The Théâtre du Châtelet is located along the Seine, in the heart of Paris. It's an impressive theatre, featuring an opulent chandelier on the ceiling that your eyes are immediately drawn to and comfy mahogany seats which are very important when you're sat down for two hours or more. Under the direction of Jean-Luc Choplin the theatre has made huge efforts over the past decade to bring the American and English style of musicals to a French audience. And it appears that these efforts have been hugely successful. Highlights include Sweeney Todd (2011), West Side Story (2012) and An American in Paris (2014) which opens on Broadway this coming spring after its world premiere in Paris.
Not only did I have the film to compare the production to but I also had the West End version in mind, which I saw in 2012 with my sister and JB. Dan Burton as Don Lockwood certainly had very big shoes to fill but was suitably charismatic and more than held his own during the famous Singin in the Rain dance sequence. Daniel Crossley as Cosmo Brown hit the perfect balance of comedy and pathos, whilst Claire Halse, as Kathy Seldon, and Emma Kate Nelson, as Lina Lamont, had the audience riveted with their stellar performances (I was happy to see Lina had the audience in stitches).
The costumes were lavish and a closer representation of the 1920's, the decade in which the musical is set, unlike the film version which was heavily influenced by fashion trends of the 1950's, the decade in which it was filmed. The colour palette stuck to shades of black and white, to tie in with the theme of the black and white movies, with the exception of the modern Broadway melody dance sequence. Don't worry though, there were enough silver and sequins throughout to ensure that the show kept its razzmatazz. I particularly enjoyed the innovative use of the stage - for me it's important that it looks neither too bare nor too busy so I was happy to see props used wisely. The movie premieres were shown to us on a video projector screen which I found to be a particularly creative touch. I also enjoyed how the audience were invited to participate with the performers: we laughed along with Don and Cosmo at Lina, and cheered for our film idols at the movie premieres.
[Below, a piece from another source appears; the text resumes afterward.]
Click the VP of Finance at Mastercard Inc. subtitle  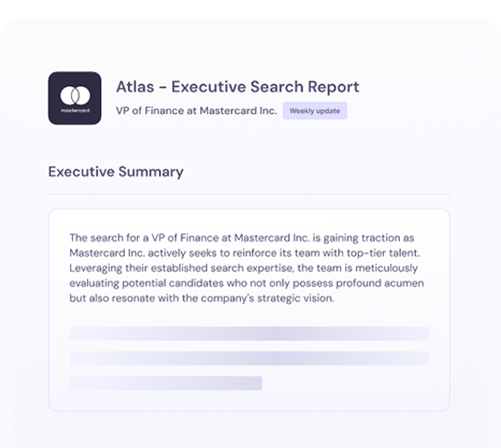196,111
Thank you to the Théatre du Châtelet for inviting me to see this exciting production and providing me with some beautiful photos. As a city-subsidised theatre, I fully applaud their efforts to bring all productions to as wide an audience as possible. Tickets for the show range from 25 to 99 euros and you can find all booking information on their website. Overall I found the production to be fresh and innovative whilst staying true to the heart and soul of Singin in the Rain, and I would definitely go back to see it again with friends and JB.